-- Opening Marker --

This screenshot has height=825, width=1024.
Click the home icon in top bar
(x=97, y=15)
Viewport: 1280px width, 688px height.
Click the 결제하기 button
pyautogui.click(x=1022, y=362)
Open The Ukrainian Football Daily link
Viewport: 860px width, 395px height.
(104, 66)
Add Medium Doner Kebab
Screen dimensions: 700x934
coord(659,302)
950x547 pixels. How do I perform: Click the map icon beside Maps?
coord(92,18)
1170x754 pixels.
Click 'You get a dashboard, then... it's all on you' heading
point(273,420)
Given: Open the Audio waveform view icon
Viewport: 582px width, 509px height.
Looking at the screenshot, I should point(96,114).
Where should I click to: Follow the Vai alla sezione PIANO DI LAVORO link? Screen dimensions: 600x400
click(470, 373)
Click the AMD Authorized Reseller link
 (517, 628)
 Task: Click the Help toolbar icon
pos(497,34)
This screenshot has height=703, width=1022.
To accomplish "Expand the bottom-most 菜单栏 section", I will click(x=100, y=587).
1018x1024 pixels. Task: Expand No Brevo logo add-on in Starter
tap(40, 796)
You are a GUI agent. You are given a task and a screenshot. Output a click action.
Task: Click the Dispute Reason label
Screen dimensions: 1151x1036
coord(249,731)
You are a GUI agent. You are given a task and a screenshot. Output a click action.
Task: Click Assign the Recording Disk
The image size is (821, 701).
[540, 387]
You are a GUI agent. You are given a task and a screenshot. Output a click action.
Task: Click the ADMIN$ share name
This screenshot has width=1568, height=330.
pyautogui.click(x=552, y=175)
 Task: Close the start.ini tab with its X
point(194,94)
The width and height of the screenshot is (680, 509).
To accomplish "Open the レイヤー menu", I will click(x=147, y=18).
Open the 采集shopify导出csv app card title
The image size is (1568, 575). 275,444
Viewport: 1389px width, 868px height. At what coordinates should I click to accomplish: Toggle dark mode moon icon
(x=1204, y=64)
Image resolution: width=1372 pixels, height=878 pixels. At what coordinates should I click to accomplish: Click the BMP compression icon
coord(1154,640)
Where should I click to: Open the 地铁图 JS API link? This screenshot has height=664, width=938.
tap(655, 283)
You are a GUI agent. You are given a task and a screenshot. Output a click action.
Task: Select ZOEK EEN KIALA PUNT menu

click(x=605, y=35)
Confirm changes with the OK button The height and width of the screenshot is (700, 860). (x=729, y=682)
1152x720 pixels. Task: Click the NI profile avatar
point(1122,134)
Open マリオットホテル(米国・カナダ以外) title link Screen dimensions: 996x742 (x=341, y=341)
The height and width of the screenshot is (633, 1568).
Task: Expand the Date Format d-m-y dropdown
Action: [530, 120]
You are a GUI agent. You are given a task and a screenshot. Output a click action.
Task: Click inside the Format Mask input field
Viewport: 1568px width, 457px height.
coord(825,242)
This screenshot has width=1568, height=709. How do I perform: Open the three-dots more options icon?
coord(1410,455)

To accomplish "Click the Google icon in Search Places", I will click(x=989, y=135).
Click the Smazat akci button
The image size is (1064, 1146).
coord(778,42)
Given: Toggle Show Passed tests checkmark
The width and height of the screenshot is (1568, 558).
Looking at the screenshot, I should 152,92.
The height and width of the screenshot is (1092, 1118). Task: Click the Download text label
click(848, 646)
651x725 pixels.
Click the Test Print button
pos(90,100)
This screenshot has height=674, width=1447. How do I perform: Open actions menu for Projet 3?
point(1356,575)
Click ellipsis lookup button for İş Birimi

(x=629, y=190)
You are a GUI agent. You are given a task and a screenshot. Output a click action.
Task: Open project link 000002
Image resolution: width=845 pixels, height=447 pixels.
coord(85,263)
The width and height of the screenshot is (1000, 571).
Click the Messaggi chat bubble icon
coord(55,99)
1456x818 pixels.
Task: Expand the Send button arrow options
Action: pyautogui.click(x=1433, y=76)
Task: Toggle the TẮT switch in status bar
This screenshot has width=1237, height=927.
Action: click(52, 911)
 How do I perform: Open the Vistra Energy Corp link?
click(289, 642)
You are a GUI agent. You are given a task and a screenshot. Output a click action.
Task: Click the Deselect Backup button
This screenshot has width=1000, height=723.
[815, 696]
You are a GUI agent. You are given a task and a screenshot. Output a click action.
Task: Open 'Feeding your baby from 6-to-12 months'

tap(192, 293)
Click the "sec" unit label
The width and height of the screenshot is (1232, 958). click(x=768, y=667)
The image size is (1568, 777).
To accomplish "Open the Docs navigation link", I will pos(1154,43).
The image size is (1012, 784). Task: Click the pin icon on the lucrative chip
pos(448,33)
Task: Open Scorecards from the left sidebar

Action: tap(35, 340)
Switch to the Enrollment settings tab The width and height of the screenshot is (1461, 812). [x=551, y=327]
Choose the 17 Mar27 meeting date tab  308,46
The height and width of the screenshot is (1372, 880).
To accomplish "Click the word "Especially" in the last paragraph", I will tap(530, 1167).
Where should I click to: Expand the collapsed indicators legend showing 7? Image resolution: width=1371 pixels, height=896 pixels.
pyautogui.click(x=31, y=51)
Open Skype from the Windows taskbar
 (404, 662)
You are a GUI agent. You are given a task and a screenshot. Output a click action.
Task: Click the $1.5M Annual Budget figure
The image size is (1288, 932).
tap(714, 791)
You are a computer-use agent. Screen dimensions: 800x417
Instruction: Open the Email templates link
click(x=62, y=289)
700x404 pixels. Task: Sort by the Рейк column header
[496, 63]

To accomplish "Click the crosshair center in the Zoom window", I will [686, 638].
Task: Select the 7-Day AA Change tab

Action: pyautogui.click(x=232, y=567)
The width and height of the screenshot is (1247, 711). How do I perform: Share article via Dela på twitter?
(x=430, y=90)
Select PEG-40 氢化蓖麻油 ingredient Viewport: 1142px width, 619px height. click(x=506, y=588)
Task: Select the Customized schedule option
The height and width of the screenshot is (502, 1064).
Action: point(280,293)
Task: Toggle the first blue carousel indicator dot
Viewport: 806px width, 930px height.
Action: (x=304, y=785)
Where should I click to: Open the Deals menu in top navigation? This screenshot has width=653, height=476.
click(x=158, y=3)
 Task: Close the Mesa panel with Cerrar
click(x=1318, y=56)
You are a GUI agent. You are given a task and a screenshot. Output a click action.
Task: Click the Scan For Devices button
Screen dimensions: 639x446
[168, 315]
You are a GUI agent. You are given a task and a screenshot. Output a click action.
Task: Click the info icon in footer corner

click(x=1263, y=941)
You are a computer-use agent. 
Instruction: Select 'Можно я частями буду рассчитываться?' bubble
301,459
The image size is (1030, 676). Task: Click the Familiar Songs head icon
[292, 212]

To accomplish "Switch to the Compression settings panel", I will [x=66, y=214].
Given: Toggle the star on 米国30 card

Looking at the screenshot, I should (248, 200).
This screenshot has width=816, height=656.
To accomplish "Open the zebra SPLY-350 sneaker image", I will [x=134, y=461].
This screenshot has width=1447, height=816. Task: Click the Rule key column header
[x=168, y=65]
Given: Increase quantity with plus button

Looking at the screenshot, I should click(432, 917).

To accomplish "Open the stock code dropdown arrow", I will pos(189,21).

-- Closing Marker --

Every line of the listing that holds the word "computer" is to be found and copied.

You are a computer-use agent. Screen dimensions: 800x417
You are a computer-use agent. 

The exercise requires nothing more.